Talk about burying the lead. This potentially affects all of us.
So, I'd love to hear people who have more expertise in the field join in (as I have very little). I looked up what the WHO currently has on their website for Glyphosate and AMPA (a metabolite of Glyphosate). The points from their current summary: 1. "minimal" worry about ground water contamination: it is not very mobile in soil, so the contamination has to be somewhat direct (the chemical is sprayed on a water source, that water can carry the chemical away, but the chemical doesn't "penetrate" the ground and contaminate the water table that way. There is a brief mention of the chemical leeching into (what I assume to be) irrigation waters, and moving that way.
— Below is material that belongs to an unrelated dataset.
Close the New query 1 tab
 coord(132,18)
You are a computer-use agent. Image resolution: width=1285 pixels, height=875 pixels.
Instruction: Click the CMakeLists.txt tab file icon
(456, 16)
2. The listed acceptable level in (drinking?) water for humans is listed at 0.9mg/liter, and they mention this is orders of magnitude higher than found in drinking water.
from here
That is, I am assuming, to be superceded by this new research, and they will update their text accordingly. Now, to the new research, which you can read here in the fulltext , after you sign up for free. The report is very brief, but here is what they say on Glyphosate: 1. Occupational exposure to it has been linked to increased risks for non-Hodgkin Lymphoma. Source 1 Source 2 Source 3 2. In mice models, exposure to glyphosate increased incident of rental tubule carcinoma (otherwise, a rare condition). 3. In a seperate study, an increased trend in "haemangiosarcoma" in male rats. 4. Increased pancreatic islet-cell adenoma in male rats. 5. Skin tumors were promoted when a glyphosate formulation was presented to the skin of mice. 6. Seemingly the last major point listed: glyphosate and formulations thereof produced oxidative stress in rodents and in vitro. I think the question I have after reading this is: does this matter for consumers? There are plenty of pesticides which would be dangerous and carcinogenic if you were exposed to them in industrial settings (where you have large quantities of undiluted substance), but many of these are also perfectly safe if properly handled, diluted, and eventually sprayed in very small quantities onto our food. Washing your veggies is another safety step which distances you from this problem (in some, not ALL cases). That being said, the new report doesn't seem to offer new information about exposure risk or groundwater contamination risk. If there is new data on that, which suggests problematic levels could be building up, then obviously it is a problem. However, if the silence is to be taken as "there is no new data" I don't really see a large cause for alarm.